(Stored records from a collection)

>> Start

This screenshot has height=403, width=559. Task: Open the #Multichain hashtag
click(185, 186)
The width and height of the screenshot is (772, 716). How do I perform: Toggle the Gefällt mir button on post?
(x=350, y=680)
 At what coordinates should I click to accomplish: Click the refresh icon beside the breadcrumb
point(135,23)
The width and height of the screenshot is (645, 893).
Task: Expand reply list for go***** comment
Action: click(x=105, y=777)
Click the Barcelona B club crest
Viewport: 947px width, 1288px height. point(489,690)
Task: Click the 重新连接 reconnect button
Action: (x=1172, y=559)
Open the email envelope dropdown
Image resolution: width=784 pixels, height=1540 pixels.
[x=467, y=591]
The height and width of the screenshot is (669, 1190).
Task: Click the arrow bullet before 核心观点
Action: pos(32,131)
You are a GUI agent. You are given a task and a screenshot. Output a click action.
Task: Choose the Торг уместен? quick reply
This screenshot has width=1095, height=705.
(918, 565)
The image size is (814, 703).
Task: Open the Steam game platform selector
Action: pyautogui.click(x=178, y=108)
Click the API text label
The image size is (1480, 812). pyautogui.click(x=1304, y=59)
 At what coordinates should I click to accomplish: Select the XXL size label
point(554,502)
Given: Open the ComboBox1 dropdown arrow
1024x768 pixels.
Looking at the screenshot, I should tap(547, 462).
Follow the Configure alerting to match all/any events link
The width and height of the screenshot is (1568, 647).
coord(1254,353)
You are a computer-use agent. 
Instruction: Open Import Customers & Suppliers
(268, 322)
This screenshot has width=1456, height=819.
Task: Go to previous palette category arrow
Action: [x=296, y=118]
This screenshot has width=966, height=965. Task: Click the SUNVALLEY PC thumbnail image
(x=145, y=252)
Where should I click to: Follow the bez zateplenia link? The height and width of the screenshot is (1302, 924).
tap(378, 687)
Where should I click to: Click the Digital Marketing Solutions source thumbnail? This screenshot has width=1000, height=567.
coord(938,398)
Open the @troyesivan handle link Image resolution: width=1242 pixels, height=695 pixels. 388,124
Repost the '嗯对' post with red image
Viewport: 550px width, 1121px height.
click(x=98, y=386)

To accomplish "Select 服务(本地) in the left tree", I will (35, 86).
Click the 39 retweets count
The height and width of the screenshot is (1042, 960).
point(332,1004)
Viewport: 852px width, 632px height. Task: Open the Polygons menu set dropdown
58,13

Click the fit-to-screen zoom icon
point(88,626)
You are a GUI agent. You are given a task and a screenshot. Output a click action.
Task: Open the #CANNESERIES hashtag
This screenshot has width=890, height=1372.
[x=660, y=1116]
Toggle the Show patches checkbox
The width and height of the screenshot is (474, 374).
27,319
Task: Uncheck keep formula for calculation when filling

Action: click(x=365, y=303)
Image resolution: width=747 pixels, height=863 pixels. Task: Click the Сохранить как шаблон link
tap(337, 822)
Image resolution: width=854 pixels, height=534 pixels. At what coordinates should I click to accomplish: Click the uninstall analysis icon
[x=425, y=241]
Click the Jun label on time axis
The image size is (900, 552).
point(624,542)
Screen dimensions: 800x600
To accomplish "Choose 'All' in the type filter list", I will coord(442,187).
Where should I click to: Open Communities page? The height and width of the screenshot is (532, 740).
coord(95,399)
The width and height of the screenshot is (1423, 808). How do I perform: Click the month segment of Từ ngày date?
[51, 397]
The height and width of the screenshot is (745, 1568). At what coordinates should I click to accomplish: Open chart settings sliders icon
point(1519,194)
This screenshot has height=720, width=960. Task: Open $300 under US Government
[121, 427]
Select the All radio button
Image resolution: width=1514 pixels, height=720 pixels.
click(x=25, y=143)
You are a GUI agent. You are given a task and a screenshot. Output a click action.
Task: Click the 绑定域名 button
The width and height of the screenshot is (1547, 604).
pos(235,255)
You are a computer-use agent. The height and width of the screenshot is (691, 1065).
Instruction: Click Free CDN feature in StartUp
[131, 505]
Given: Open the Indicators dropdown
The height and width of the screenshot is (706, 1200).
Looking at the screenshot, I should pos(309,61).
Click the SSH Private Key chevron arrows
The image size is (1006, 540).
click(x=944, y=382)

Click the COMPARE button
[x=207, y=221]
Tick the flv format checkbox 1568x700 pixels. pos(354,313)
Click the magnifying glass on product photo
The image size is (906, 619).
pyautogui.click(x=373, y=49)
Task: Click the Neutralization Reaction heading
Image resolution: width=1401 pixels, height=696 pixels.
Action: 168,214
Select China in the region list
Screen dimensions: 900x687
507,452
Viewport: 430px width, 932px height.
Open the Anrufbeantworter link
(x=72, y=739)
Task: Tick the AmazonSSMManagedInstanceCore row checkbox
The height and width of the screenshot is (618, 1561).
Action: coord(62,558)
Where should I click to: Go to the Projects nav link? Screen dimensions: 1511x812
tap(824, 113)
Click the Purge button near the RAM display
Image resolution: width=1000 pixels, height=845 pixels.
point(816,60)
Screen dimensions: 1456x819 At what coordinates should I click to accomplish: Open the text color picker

>> End

• [Task] Copy out every one of the records above line for line, with no changes.

• [Response to the task]
This screenshot has height=403, width=559. Task: Open the #Multichain hashtag
click(185, 186)
The width and height of the screenshot is (772, 716). How do I perform: Toggle the Gefällt mir button on post?
(x=350, y=680)
 At what coordinates should I click to accomplish: Click the refresh icon beside the breadcrumb
point(135,23)
The width and height of the screenshot is (645, 893).
Task: Expand reply list for go***** comment
Action: click(x=105, y=777)
Click the Barcelona B club crest
Viewport: 947px width, 1288px height. point(489,690)
Task: Click the 重新连接 reconnect button
Action: (x=1172, y=559)
Open the email envelope dropdown
Image resolution: width=784 pixels, height=1540 pixels.
[x=467, y=591]
The height and width of the screenshot is (669, 1190).
Task: Click the arrow bullet before 核心观点
Action: pos(32,131)
You are a GUI agent. You are given a task and a screenshot. Output a click action.
Task: Choose the Торг уместен? quick reply
This screenshot has width=1095, height=705.
(918, 565)
The image size is (814, 703).
Task: Open the Steam game platform selector
Action: pyautogui.click(x=178, y=108)
Click the API text label
The image size is (1480, 812). pyautogui.click(x=1304, y=59)
 At what coordinates should I click to accomplish: Select the XXL size label
point(554,502)
Given: Open the ComboBox1 dropdown arrow
1024x768 pixels.
Looking at the screenshot, I should tap(547, 462).
Follow the Configure alerting to match all/any events link
The width and height of the screenshot is (1568, 647).
coord(1254,353)
You are a computer-use agent. 
Instruction: Open Import Customers & Suppliers
(268, 322)
This screenshot has width=1456, height=819.
Task: Go to previous palette category arrow
Action: [x=296, y=118]
This screenshot has width=966, height=965. Task: Click the SUNVALLEY PC thumbnail image
(x=145, y=252)
Where should I click to: Follow the bez zateplenia link? The height and width of the screenshot is (1302, 924).
tap(378, 687)
Where should I click to: Click the Digital Marketing Solutions source thumbnail? This screenshot has width=1000, height=567.
coord(938,398)
Open the @troyesivan handle link Image resolution: width=1242 pixels, height=695 pixels. 388,124
Repost the '嗯对' post with red image
Viewport: 550px width, 1121px height.
click(x=98, y=386)

To accomplish "Select 服务(本地) in the left tree", I will (35, 86).
Click the 39 retweets count
The height and width of the screenshot is (1042, 960).
point(332,1004)
Viewport: 852px width, 632px height. Task: Open the Polygons menu set dropdown
58,13

Click the fit-to-screen zoom icon
point(88,626)
You are a GUI agent. You are given a task and a screenshot. Output a click action.
Task: Open the #CANNESERIES hashtag
This screenshot has width=890, height=1372.
[x=660, y=1116]
Toggle the Show patches checkbox
The width and height of the screenshot is (474, 374).
27,319
Task: Uncheck keep formula for calculation when filling

Action: click(x=365, y=303)
Image resolution: width=747 pixels, height=863 pixels. Task: Click the Сохранить как шаблон link
tap(337, 822)
Image resolution: width=854 pixels, height=534 pixels. At what coordinates should I click to accomplish: Click the uninstall analysis icon
[x=425, y=241]
Click the Jun label on time axis
The image size is (900, 552).
point(624,542)
Screen dimensions: 800x600
To accomplish "Choose 'All' in the type filter list", I will coord(442,187).
Where should I click to: Open Communities page? The height and width of the screenshot is (532, 740).
coord(95,399)
The width and height of the screenshot is (1423, 808). How do I perform: Click the month segment of Từ ngày date?
[51, 397]
The height and width of the screenshot is (745, 1568). At what coordinates should I click to accomplish: Open chart settings sliders icon
point(1519,194)
This screenshot has height=720, width=960. Task: Open $300 under US Government
[121, 427]
Select the All radio button
Image resolution: width=1514 pixels, height=720 pixels.
click(x=25, y=143)
You are a GUI agent. You are given a task and a screenshot. Output a click action.
Task: Click the 绑定域名 button
The width and height of the screenshot is (1547, 604).
pos(235,255)
You are a computer-use agent. The height and width of the screenshot is (691, 1065).
Instruction: Click Free CDN feature in StartUp
[131, 505]
Given: Open the Indicators dropdown
The height and width of the screenshot is (706, 1200).
Looking at the screenshot, I should pos(309,61).
Click the SSH Private Key chevron arrows
The image size is (1006, 540).
click(x=944, y=382)

Click the COMPARE button
[x=207, y=221]
Tick the flv format checkbox 1568x700 pixels. pos(354,313)
Click the magnifying glass on product photo
The image size is (906, 619).
pyautogui.click(x=373, y=49)
Task: Click the Neutralization Reaction heading
Image resolution: width=1401 pixels, height=696 pixels.
Action: 168,214
Select China in the region list
Screen dimensions: 900x687
507,452
Viewport: 430px width, 932px height.
Open the Anrufbeantworter link
(x=72, y=739)
Task: Tick the AmazonSSMManagedInstanceCore row checkbox
The height and width of the screenshot is (618, 1561).
Action: coord(62,558)
Where should I click to: Go to the Projects nav link? Screen dimensions: 1511x812
tap(824, 113)
Click the Purge button near the RAM display
Image resolution: width=1000 pixels, height=845 pixels.
point(816,60)
Screen dimensions: 1456x819 At what coordinates should I click to accomplish: Open the text color picker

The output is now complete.